Reinforcement Learning (RL) based Energy Optimization
CPG Multi-national wanted to aggressively reduce the energy consumption and CO2 emissions at their factories, as part of their global sustainability goals.
Heating, Ventilation and Air Conditioning (HVAC) units are responsible for maintaining the temperature and humidity settings in a building. Studies have shown that HVAC accounts for almost 50% energy consumption in a building and 10% of global electricity usage. HVAC optimization thus has the potential to contribute significantly towards sustainability goals, reducing energy consumption and CO2 emissions.
We designed a Reinforcement Learning (RL) based energy optimization model to control the factory’s HVAC units. The RL model is deployed at the factory edge providing near-real time setpoint value recommendations to the HVAC units. The RL based HVAC controller is able to learn and adapt to real-life factory settings, without the need for any offline training. Benchmarking results show the potential to save up to 25% in energy efficiency over the previously used Proportional–Integral–Derivative (PID) controllers.
Designed a Reinforcement Learning (RL) based energy optimization model to control the Factory HVAC units.
Edge deployment of the RL model providing near-real time setpoint value recommendations to the HVAC units.

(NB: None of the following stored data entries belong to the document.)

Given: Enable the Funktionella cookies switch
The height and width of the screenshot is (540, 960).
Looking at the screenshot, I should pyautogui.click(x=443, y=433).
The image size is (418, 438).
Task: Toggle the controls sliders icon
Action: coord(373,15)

Cloud storage of I/O values to monitor and refine models.
The streaming architecture consisted of connecting the HVAC PLCs with a Kepware Server, which acted as a producer transmitting the temperature and humidity sensor readings over MQTT. The Reinforcement Learning (RL) model acted as the MQTT consumer returning the recommended HVAC control (valve opening) values. The RL model training and deployment was performed on the AWS Sagemaker platform. The sensor readings and RL output values were persisted in an Influx database for batch analysis and model re-training.
Business Value Outcome
The manufacturing models for industry 4.0 will not only rely on clean energy but also the optimization of energy consumption. This project was able to deliver:
- Solution has been deployed at 5+ factories so far (planned to cover all 40 factories by Q4 2021).
- Delivered around 25% energy savings within 3 months of deployment, in comparison to the previously used Proportional–Integral–Derivative (PID) controllers.